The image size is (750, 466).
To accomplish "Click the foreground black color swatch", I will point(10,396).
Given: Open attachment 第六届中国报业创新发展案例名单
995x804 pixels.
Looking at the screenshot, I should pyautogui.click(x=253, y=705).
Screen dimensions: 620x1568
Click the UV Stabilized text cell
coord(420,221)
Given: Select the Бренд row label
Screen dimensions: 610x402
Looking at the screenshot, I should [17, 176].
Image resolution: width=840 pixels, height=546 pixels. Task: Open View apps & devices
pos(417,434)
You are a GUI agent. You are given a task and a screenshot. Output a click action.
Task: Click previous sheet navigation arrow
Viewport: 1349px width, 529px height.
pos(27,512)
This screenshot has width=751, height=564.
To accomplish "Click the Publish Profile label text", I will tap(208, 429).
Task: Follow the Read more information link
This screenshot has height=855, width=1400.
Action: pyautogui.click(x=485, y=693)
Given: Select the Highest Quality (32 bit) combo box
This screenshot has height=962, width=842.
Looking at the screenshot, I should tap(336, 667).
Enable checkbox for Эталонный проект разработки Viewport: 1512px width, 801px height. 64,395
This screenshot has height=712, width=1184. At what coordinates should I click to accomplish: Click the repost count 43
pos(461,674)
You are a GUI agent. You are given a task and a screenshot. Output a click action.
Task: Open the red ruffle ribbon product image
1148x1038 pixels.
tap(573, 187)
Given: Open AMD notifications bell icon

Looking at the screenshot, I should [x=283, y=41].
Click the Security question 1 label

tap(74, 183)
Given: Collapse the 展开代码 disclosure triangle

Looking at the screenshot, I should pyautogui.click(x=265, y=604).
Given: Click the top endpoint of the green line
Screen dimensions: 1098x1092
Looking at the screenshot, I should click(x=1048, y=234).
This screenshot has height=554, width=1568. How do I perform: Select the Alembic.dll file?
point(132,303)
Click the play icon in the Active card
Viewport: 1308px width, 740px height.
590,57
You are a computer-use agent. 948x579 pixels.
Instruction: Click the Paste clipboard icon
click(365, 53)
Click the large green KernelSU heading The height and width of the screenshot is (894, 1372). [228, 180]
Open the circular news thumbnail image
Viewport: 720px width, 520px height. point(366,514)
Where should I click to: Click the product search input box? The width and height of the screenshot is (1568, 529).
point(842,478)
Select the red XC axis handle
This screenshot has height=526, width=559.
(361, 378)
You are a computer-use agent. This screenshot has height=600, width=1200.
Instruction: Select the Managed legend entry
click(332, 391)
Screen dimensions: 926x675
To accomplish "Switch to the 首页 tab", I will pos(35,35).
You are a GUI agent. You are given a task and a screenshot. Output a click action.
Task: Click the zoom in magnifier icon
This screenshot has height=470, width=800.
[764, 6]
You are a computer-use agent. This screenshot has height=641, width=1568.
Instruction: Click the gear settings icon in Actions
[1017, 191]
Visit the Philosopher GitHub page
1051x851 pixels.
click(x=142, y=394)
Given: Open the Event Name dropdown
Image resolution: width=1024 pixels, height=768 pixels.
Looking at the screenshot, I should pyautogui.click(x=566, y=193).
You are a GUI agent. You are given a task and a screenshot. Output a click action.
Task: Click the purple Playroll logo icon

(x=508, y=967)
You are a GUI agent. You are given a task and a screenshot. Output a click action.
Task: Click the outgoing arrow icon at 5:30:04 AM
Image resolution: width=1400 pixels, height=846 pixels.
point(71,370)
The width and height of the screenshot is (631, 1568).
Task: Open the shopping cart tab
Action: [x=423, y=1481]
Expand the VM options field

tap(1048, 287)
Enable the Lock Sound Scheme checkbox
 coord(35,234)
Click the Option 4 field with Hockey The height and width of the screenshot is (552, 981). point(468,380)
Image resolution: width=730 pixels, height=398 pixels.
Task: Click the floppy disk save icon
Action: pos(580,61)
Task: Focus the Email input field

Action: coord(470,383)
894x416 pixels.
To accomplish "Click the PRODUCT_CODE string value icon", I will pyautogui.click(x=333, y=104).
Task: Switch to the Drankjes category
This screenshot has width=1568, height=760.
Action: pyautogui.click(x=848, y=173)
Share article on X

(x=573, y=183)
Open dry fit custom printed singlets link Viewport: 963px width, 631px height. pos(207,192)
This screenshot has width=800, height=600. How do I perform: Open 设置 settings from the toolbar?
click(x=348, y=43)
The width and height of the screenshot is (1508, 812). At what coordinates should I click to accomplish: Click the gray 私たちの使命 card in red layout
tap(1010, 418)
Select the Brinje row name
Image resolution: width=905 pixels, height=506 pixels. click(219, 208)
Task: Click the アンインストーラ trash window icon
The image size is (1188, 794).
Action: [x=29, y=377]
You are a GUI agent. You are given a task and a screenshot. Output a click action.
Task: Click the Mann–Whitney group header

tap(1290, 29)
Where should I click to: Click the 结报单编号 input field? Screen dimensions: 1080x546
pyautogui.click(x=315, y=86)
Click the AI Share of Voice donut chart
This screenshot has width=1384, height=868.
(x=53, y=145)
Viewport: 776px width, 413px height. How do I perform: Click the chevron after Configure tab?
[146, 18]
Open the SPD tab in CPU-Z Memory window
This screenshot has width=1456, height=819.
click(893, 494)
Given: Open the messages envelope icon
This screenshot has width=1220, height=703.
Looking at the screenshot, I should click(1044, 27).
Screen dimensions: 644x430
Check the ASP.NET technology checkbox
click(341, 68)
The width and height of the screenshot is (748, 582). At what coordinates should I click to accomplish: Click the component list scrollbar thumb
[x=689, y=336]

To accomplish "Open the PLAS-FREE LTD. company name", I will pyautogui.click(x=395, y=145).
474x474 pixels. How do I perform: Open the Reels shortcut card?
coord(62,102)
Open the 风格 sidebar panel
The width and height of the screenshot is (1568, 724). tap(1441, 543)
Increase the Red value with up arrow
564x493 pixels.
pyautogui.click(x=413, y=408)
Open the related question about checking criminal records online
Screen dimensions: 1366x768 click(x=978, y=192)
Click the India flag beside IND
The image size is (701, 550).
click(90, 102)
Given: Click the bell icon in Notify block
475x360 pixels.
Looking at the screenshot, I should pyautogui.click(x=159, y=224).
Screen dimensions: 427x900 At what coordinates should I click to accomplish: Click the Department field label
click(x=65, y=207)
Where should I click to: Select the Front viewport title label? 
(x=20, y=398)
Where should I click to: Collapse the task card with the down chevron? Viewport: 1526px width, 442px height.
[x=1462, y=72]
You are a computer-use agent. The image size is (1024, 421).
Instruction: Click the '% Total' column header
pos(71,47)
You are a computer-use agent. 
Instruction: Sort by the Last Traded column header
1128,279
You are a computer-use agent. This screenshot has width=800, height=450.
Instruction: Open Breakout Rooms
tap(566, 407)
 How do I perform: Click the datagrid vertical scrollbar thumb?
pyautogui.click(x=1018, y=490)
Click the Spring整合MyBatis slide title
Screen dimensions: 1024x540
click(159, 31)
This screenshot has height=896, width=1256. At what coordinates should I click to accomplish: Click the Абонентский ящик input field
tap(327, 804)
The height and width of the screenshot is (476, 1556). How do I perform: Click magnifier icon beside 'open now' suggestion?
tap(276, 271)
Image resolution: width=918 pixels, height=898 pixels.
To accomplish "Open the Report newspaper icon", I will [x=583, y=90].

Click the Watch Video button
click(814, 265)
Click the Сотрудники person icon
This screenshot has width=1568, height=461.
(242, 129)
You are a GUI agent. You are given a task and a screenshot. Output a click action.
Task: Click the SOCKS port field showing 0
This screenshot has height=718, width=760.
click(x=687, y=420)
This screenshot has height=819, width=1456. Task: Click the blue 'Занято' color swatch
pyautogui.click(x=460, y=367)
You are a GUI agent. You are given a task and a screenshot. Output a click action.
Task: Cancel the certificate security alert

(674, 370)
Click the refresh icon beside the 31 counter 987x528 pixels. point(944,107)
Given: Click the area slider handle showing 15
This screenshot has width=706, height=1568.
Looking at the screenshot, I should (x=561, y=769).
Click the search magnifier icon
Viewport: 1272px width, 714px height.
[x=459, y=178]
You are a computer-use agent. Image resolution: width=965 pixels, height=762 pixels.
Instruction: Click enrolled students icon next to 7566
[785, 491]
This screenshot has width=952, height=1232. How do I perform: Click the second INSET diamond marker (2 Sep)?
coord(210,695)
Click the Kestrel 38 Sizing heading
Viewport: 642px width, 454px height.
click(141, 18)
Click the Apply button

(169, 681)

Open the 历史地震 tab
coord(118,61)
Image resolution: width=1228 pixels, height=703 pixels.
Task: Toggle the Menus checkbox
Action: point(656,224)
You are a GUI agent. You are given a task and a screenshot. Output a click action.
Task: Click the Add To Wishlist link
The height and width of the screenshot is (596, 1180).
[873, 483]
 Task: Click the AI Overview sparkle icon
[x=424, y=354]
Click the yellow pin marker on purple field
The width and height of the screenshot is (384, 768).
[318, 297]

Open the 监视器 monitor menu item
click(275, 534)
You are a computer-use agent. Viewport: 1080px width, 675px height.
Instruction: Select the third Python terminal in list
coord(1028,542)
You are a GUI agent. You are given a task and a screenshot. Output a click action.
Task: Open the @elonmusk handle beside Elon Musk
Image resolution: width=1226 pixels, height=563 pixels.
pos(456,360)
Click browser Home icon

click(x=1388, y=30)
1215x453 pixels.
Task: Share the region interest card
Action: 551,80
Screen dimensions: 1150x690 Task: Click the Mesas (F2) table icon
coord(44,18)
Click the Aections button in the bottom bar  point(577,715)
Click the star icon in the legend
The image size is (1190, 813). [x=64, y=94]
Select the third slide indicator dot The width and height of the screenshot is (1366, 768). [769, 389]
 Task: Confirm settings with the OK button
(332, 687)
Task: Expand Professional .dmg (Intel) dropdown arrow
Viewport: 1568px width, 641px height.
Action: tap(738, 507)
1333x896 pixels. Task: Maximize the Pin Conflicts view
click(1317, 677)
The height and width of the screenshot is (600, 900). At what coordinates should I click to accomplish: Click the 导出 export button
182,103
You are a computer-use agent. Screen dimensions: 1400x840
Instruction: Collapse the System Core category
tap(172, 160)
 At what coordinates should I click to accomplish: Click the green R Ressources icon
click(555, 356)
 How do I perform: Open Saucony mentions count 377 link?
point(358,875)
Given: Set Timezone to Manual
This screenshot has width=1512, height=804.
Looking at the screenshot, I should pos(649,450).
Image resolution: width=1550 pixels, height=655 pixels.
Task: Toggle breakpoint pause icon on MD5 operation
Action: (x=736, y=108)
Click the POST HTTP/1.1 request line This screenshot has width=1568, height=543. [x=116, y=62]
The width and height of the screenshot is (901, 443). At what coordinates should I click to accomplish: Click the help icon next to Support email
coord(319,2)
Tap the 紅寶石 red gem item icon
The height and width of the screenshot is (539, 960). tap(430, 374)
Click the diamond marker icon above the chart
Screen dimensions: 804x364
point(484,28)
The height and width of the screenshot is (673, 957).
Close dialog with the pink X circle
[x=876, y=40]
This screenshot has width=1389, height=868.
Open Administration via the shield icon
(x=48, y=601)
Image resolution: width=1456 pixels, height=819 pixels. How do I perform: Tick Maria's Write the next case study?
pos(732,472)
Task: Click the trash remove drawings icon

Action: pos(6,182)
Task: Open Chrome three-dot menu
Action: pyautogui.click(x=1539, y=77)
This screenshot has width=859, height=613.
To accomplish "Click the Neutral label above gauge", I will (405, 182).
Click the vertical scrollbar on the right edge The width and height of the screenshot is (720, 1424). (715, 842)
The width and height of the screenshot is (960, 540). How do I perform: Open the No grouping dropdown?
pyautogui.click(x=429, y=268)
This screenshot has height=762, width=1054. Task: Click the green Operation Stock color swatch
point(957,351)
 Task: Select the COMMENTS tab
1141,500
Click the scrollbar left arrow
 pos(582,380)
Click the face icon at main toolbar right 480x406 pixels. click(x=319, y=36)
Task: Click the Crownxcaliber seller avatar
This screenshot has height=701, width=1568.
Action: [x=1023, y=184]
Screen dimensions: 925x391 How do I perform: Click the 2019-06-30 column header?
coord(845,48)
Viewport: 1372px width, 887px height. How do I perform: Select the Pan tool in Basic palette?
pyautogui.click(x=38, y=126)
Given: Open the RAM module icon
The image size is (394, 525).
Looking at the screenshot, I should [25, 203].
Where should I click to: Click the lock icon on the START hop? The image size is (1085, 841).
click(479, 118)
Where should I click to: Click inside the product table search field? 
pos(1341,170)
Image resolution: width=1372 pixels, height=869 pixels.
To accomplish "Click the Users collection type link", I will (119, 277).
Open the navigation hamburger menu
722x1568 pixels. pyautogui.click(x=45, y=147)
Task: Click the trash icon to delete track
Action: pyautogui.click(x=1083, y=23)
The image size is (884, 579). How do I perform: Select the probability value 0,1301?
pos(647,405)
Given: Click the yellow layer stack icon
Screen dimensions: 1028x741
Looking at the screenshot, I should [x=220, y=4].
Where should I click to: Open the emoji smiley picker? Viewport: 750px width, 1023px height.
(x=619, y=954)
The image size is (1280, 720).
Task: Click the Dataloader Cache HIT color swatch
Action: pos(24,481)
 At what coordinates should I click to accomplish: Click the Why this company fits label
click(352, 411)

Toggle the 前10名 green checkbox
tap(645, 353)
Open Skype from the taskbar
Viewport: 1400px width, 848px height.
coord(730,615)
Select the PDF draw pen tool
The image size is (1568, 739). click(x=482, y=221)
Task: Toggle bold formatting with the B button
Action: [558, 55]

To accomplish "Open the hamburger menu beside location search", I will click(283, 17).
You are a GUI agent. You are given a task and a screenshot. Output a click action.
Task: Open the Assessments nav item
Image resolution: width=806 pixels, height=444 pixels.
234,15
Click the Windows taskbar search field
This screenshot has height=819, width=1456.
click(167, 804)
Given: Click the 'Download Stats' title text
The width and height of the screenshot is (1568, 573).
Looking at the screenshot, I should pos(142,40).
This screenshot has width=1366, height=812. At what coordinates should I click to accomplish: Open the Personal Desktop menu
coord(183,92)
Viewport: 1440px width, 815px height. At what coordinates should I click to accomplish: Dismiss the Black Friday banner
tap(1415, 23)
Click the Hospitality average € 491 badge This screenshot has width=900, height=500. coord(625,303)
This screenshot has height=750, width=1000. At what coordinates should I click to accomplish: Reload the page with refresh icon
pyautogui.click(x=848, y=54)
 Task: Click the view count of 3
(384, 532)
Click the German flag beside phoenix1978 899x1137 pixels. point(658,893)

━━━━━━━━━━━━━━━━

### GIVEN PROBLEM
Starting at the line that contains "Where should I click to: Open" and ending at the last of the lines above, format those lines as a Markdown table with the columns Row and Line, skipping any blank lines.

### CORRECT RESPONSE
| Row | Line |
|---|---|
| 1 | Where should I click to: Open the emoji smiley picker? Viewport: 750px width, 1023px height. |
| 2 | (x=619, y=954) |
| 3 | The image size is (1280, 720). |
| 4 | Task: Click the Dataloader Cache HIT color swatch |
| 5 | Action: pos(24,481) |
| 6 |  At what coordinates should I click to accomplish: Click the Why this company fits label |
| 7 | click(352, 411) |
| 8 | Toggle the 前10名 green checkbox |
| 9 | tap(645, 353) |
| 10 | Open Skype from the taskbar |
| 11 | Viewport: 1400px width, 848px height. |
| 12 | coord(730,615) |
| 13 | Select the PDF draw pen tool |
| 14 | The image size is (1568, 739). click(x=482, y=221) |
| 15 | Task: Toggle bold formatting with the B button |
| 16 | Action: [558, 55] |
| 17 | To accomplish "Open the hamburger menu beside location search", I will click(283, 17). |
| 18 | You are a GUI agent. You are given a task and a screenshot. Output a click action. |
| 19 | Task: Open the Assessments nav item |
| 20 | Image resolution: width=806 pixels, height=444 pixels. |
| 21 | 234,15 |
| 22 | Click the Windows taskbar search field |
| 23 | This screenshot has height=819, width=1456. |
| 24 | click(167, 804) |
| 25 | Given: Click the 'Download Stats' title text |
| 26 | The width and height of the screenshot is (1568, 573). |
| 27 | Looking at the screenshot, I should pos(142,40). |
| 28 | This screenshot has width=1366, height=812. At what coordinates should I click to accomplish: Open the Personal Desktop menu |
| 29 | coord(183,92) |
| 30 | Viewport: 1440px width, 815px height. At what coordinates should I click to accomplish: Dismiss the Black Friday banner |
| 31 | tap(1415, 23) |
| 32 | Click the Hospitality average € 491 badge This screenshot has width=900, height=500. coord(625,303) |
| 33 | This screenshot has height=750, width=1000. At what coordinates should I click to accomplish: Reload the page with refresh icon |
| 34 | pyautogui.click(x=848, y=54) |
| 35 |  Task: Click the view count of 3 |
| 36 | (384, 532) |
| 37 | Click the German flag beside phoenix1978 899x1137 pixels. point(658,893) |